__PAGE EXTRACT__.
════

I began the Decade Project on January 3, 2008, by emailing a short (500-word) reflection on Anna Karenina to friends and family. Two years and over a hundred books later, I paused the Project, because attending to my dear students, colleagues, and university consumed all my time. Retirement, however, let me rekindle that love affair with the greatest works of literature, and, thanks to Substack, I’ve also found a thriving, worldwide community of readers equally smitten by the world’s finest works. One cohort in the Substackean world, a plucky group of readers led by Henry Eliot, has just this week begun a slow reading of the magnificent work of Tolstoy’s that started me on my Project in the first place. I hope you will look into this read-along at Read the Classics. Between the time I first read Anna Karenina and now I’ve forgotten much, so I reread it last week, and I now feel prepared to get into the weeds and look for an answer to my main question: How the heck did Tolstoy do it?
Anna Karenina came out in book form in 1878, but most of it already had appeared as a serialization in the Russian Messenger, from 1875 to 1877. Unlike the historical narrative of War and Peace, Anna Karenina unfolds in the 1870s, drawing upon contemporary events of its time. In the final section, for example, several Russian volunteers set off to participate in the Russo-Turkish War (1877-1878), which at that time would have been at the forefront of many reader’s minds. So, nostalgia does not mar Tolstoy’s descriptions. He shows us his own world with the a sharp and sometimes amused eye of a contemporary critic, and, although he may capture some movements off to the side that in hindsight we now recognize as ominous, no clouds hang over the Russian landscape. The empire lives in these pages, colorful, and seemingly unconcerned for its own mortality.
Three plots involving seven characters intertwine throughout the novel. Anna (Anna Arkadyevna Karenina), trapped in an unsatisfying marriage to the older Karenin (Alexey Alexandrovich Karenin), falls in love with a rich, dashing young man, Vronsky (Count Alexey Kirillovich Vronsky), and runs off with him. They eventually get on each others nerves, and things don’t work out so well for them. Kitty (Princess Ekaterina Alexandrovna Shcherbatskaya) loves Vronsky and expects him to propose to her, but, after he doesn’t, she ends up marrying Levin (Konstantin Dmitrievich Levin). They have some rough spots due to Levin’s jealousy, but their marriage holds together. Dolly (Princess Darya Alexandrovna Oblonskaya) and her husband, Oblonsky (Prince Stepan Arkadyevich Oblonsky), almost break up at the beginning of the novel because of Oblonsky’s romantic dalliance with a French governess, but they reconcile and stay married. The fireworks promised by their connubial crisis fizzle out, and they quickly settle into a dull, supporting role for the dramas exploding all around them.

════

(Entries drawn from a collection)
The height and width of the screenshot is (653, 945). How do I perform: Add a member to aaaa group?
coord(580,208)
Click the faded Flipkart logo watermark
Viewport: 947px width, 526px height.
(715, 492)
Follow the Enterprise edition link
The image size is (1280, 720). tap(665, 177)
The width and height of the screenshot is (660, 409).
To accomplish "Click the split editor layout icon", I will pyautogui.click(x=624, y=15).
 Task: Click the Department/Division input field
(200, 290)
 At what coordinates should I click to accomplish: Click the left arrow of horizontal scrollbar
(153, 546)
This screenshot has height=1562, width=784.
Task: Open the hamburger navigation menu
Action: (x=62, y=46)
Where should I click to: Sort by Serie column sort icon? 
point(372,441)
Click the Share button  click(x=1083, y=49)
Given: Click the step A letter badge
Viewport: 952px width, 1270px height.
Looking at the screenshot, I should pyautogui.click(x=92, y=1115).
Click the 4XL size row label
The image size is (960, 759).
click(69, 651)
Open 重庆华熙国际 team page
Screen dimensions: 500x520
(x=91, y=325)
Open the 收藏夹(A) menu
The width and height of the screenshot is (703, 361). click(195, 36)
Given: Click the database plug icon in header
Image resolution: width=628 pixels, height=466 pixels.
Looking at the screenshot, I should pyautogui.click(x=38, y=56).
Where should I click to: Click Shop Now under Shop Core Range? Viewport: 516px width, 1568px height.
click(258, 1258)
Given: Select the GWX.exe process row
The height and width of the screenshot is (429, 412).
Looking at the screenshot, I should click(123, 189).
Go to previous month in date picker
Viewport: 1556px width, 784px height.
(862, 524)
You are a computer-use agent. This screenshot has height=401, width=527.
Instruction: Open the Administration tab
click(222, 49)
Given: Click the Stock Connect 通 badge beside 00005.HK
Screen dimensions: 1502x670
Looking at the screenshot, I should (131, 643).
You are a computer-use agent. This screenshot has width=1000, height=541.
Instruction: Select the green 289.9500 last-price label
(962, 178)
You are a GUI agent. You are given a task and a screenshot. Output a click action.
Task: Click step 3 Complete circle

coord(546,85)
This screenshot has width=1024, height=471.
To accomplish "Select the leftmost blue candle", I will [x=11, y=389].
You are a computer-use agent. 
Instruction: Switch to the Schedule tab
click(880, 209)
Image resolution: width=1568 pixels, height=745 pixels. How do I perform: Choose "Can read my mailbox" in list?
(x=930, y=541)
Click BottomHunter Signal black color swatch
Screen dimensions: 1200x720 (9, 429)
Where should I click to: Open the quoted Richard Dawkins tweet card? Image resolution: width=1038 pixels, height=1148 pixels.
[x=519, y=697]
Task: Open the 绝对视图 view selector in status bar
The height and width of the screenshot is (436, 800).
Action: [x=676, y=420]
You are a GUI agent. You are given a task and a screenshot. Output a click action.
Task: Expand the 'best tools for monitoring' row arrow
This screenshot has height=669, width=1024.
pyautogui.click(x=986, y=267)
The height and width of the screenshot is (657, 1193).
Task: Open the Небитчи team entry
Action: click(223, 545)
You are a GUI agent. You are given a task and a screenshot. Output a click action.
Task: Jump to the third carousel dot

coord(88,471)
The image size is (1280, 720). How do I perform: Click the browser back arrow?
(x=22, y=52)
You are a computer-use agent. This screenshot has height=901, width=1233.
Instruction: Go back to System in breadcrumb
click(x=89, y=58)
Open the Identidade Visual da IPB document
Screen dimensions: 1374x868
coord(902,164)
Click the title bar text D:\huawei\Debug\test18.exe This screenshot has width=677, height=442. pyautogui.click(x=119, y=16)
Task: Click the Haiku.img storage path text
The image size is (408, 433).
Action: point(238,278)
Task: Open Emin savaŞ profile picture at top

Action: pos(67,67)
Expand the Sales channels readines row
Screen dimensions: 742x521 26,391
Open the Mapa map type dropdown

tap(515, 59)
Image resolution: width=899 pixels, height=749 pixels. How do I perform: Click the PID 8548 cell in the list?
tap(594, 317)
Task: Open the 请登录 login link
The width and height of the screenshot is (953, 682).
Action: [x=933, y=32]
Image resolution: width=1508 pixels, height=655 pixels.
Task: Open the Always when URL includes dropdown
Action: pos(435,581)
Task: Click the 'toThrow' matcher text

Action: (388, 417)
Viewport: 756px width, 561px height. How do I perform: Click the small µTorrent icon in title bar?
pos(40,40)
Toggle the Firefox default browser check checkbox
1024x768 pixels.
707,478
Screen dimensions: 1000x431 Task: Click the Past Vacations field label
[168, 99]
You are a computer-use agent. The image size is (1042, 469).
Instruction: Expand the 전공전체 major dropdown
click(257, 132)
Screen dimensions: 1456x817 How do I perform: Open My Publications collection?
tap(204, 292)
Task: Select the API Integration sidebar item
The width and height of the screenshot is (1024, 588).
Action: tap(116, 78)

════

__TASK PROMPT__. Copy the part of the Anna Karenina essay from "Anna Karenina came" to "its own mortality." word for word.

__ANSWER BOX__.
Anna Karenina came out in book form in 1878, but most of it already had appeared as a serialization in the Russian Messenger, from 1875 to 1877. Unlike the historical narrative of War and Peace, Anna Karenina unfolds in the 1870s, drawing upon contemporary events of its time. In the final section, for example, several Russian volunteers set off to participate in the Russo-Turkish War (1877-1878), which at that time would have been at the forefront of many reader’s minds. So, nostalgia does not mar Tolstoy’s descriptions. He shows us his own world with the a sharp and sometimes amused eye of a contemporary critic, and, although he may capture some movements off to the side that in hindsight we now recognize as ominous, no clouds hang over the Russian landscape. The empire lives in these pages, colorful, and seemingly unconcerned for its own mortality.